Just the one?
"Drift on numbered days
Now your life is out of season"; Metallica 1986
Can you EFFECTIVELY train a masters athlete just once a week?
I have 2 Fiona’s who are my longest serving in-person clients. They came to me under very different circumstances and with very different goals yet both are what we would class as Masters athletes. On one hand I find it to be a rather unhelpful classification as the only real criteria is that you're over 40 years of age (Although in the field of athletics it's 35 years of age). One masters athlete can have considerably more 'time served' than the next.
BUT, I also find it to be useful because I've noticed that people tend to truly embrace it as part of who they are and pride themselves on the fact that they are considered athletes despite their age. Then comes acceptance that certain concessions must likely be made in terms of more limited recovery, sensitivity to volume or frequency of training amongst other factors.
This post is centred around Fiona Number 2 and she has distinctly more 'time served' as a masters athlete comfortably in her 8th decade than Fiona Number 1. She is one of only two clients whom I have consistently trained with weights just once per week.
Now, that doesn’t mean that she only trains or exercises once per week. She’s very disciplined and thrashes her exercise bike several times a week too on top of being physically active anyway.
Fiona made her way to my gym with the intent of building and preserving her strength as a foil to combat the most persistent of adversaries; time. When we met, time was manifesting itself in the potential onset of osteoporosis and her love of gardening was hamstrung by stiff and sore joints and back after just a few minutes of kneeling and weeding. Importantly, she also plays an important supporting role for a close family member.
I share her values on that particular sense of duty; I want to be strong and physically able to help out those close to me in their time of need whilst simultaneously NOT being a burden myself.

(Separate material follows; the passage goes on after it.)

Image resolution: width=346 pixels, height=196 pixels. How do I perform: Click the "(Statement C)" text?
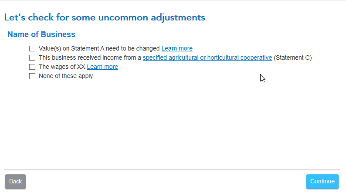[x=292, y=58]
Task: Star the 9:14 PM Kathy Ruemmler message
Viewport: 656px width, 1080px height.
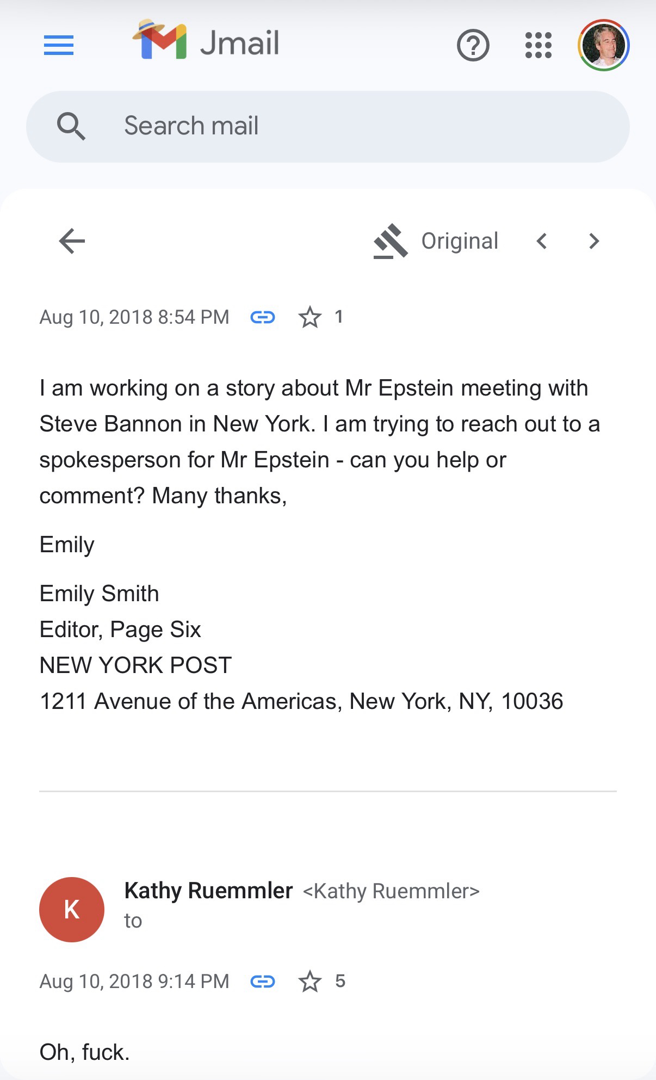Action: (x=310, y=982)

She had never lifted heavy weights before and had never so much as sniffed a barbell. But she presented herself nonetheless and boldly went where she hadn’t ventured before. With one major constraint. She would only train with me once per week. Please note use of the word ‘would’. Not ‘could’.
"Please Sir, I want some more"; Oliver Twist 1838
You may not have much experience working with folks who have amassed considerably more worldly experience than you have. A common trait is that they don’t mess around, don’t suffer fools and they damn well know their own mind.
The decree was that she WOULD only train with me once per week. For once I said; “Yes, ma’am”.
Those of you with too much religion in your training might proclaim that once a week just isn’t enough or that a coach worth their salt would have fought the good fight and convinced her to train more frequently; I refer back to my previous blog post on Blasphemy. Feel free to work your way back from there.
I picked my battle and set Fiona her very own Novice Linear Progression with ONE SESSION PER WEEK 😱. Unsurprisingly, she made perfectly solid progress with the squat, bench press and deadlift for MONTHS.
Her adapted weekly session consisted of:
3x8-12 Goblet Squat
3x5 Bench Press
1x5 Deadlift
Once she was strong enough, we swapped onto a squat safety bar. Squatting with a regular bar and overhead pressing were off the table thanks to a frozen shoulder.
We added 1-2kg each week to her lower body lifts and 0.5-1kg to her bench press and then swapped to triples after 5s weren’t achievable any more.
Thanks to various lockdowns and general life stresses, that combination has been enough to see her strength and physical ability grow considerably whilst working around lay-offs, planned or otherwise. She’s been able to service all of her hobbies and support duties without worry and her aches and pains are far more manageable than before.
Could we have achieved more with greater frequency? Maybe. I’m glad we didn’t try to find out because what training we did happily satisfied her goals and requirements. Pushing harder may well have actually jeopardised that; perhaps even sabotaged it.
Did she actively seek out more protein to help build more muscle? Nope. She stuck to what she liked. That didn’t work against her. It worked FOR her. As did her once a week decree.
She absorbed her training into her routine without disrupting anything. We worked within her constraints as efficiently as we could and we achieved what she wanted. She didn’t suffer anything she didn’t want to. It helped her find trust in me, she felt that I was listening to her specific needs without imposing my will upon her. She felt comfortable communicating with me and we proactively worked around issues as a result. That combination helped her to be consistent and keep showing up. Therein lies the most special of sauces.
Remember, the body will adapt to the specific stress imposed upon it. We used intensity, volume and tonnage judiciously keeping things ‘just enough’ to keep making progress. That made her strong and physically capable ‘enough’ at a pace that was acceptable to her. The subject of Osteoporosis hasn’t resurfaced as a topic of concern in any of our discussions for a couple of years now.
Not everything needs to be a grind. Listen to your people, use your experience and knowledge to apply some critical thought. Your lifters are your greatest teachers.